Identity Tokens

HexaEight Authentication can be broadly divided into two categories: one for users and another for machines. It is essential to understand the following terminology when working with HexaEight authentication:

User

Any individual who has access to an email address and a mobile phone, and can install the HexaEight Authenticator Mobile Application is considered a user.

Machine

Any system, AI, or device that does not have the capability to use a mobile phone for authentication is considered a machine.


HexaEight EMail Identity Tokens

HexaEight EMail Identity Tokens are used for User Authentication but also serve several purposes beyond allowing users to authenticate themselves.

These tokens are also utilized by Machine Owners to create Resource Identity Tokens in order to authorize Machines and Devices

EMail Identity Token Generation

To generate a HexaEight EMail Identity Token, the user must have a permanent email address and a mobile phone capable of installing the HexaEight Authenticator Mobile App

sequenceDiagram actor Alice participant HexaEight Mobile App participant HexaEight Platform Alice->>HexaEight Mobile App: (1) HexaEight Mobile App->>HexaEight Platform: (2) HexaEight Platform-->>HexaEight Mobile App: (3) HexaEight Platform-->>Alice: (4) Alice->>HexaEight Mobile App: (5) HexaEight Mobile App->>HexaEight Platform: (6) HexaEight Platform-->>HexaEight Mobile App: (7)

Caption Description
1 Creates A New Vault, Registers An Email Address And Triggers Email Verification Request
2 Requests EMail Registration
3 Responds With Email Token Request
4 Sends an Email Invite With QR Code
5 Alice Scans The QR Code In EMail using EMail Token
6 Sends Password And QR Code Verification Data
7 Receives Email Identity Token

EMail Identity Token

  • An EMail Identity Token is comprised of a Login Token linked to the user's email address. The Login Token is used in conjunction with the user's password to retrieve pre-authentication data and asymmetric shared keys from the HexaEight Platform. Even if the Login Token is stolen, it does not pose any security threat without the user's password.

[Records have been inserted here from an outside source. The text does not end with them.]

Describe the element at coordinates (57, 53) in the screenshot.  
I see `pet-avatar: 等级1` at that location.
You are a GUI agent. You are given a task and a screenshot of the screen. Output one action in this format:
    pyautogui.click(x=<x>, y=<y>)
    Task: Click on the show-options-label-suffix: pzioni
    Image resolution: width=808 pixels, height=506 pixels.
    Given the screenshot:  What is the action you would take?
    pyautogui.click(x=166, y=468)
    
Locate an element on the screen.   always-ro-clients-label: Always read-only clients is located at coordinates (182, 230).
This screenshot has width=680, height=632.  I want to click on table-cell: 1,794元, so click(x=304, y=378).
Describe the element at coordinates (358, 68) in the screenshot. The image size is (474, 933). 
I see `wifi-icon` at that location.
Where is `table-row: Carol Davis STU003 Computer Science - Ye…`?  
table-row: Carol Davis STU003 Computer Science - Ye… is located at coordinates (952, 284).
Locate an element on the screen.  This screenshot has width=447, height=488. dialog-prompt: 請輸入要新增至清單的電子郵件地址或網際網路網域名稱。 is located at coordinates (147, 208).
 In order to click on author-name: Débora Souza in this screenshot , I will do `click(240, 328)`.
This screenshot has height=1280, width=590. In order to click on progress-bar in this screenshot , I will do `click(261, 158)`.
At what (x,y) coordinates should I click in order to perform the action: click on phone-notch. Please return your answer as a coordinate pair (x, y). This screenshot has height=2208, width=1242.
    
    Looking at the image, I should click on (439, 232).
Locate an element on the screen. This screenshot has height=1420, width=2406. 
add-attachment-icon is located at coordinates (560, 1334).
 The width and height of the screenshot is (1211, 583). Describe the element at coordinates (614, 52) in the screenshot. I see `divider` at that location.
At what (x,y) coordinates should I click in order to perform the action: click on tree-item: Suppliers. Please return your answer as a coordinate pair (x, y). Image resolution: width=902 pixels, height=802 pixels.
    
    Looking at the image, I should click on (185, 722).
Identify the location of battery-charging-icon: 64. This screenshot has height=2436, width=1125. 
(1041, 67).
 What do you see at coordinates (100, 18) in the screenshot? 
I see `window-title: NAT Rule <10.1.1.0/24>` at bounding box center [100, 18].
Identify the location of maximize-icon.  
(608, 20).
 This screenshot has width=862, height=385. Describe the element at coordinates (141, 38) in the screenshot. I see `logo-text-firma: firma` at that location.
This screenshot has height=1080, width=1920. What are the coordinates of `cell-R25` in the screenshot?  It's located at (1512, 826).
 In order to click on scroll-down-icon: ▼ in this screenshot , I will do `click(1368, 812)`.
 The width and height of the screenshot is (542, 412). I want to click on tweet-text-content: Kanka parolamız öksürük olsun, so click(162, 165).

  • HexaEight Platform does not store user passwords, instead it uses the user password to only generate a Login Token which helps the platform to generate asymmetric shared keys for different destinations in the future for that user.

Passwords
  • The HexaEight Authenticator Mobile App is designed not to store passwords associated with EMail Identity Tokens. Therefore, it is the responsibility of the user to remember the password associated with the EMail Identity Token.

  • When the user enters a password in the Mobile Application, the password is stored in memory until the application is terminated. The app can be pushed to the background, allowing the user to authenticate multiple times without re-entering the password every time.

  • However, if the user forgets the password, the EMail Identity Token becomes unusable, and the user will need to generate a new token


HexaEight Resource Identity Tokens

HexaEight Resource Identity Tokens are the core of the HexaEight Authentication system, providing a unique identity for machines, devices, and systems. They can also be assigned to any processes, functions, or objects that have the capability to securely store a password and use HexaEight encryption libraries. These tokens are essential for authenticating and authorizing various entities, such as users, machines, and devices.

Resource Identity Generation

To generate a HexaEight Resource Identity Token, the user must already have an Email Identity Token generated.

sequenceDiagram actor Alice participant HexaEight Mobile App participant HexaEight Platform Alice->>HexaEight Mobile App: (A) HexaEight Mobile App-->>Alice: (B) HexaEight Mobile App->>HexaEight Platform: (C) HexaEight Platform-->>HexaEight Mobile App: (D) HexaEight Mobile App->>HexaEight Platform: (E) HexaEight Platform-->>HexaEight Mobile App: (F) HexaEight Mobile App-->>Alice: (G)

Caption Description
A Sets Password For The EMail Vault And Chooses To Creates A New Resource
B Confirms Resource Type (Domain/Generic) And Confirms The EMail Address To Be Used
C Requests Asymmetric Shared Key of HexaEight Platform
D Responds With Asymmetric Shared Key
E Encrypts Request For New Resource Using User Password and Asymmetric Shared Key
F Decrypts The Request And Responds With New Encrypted Resource Identity Token
G Decrypts Resource Token Using User Password and HexaEight Platform Key And Saves The Resource Login Token In The Mobile.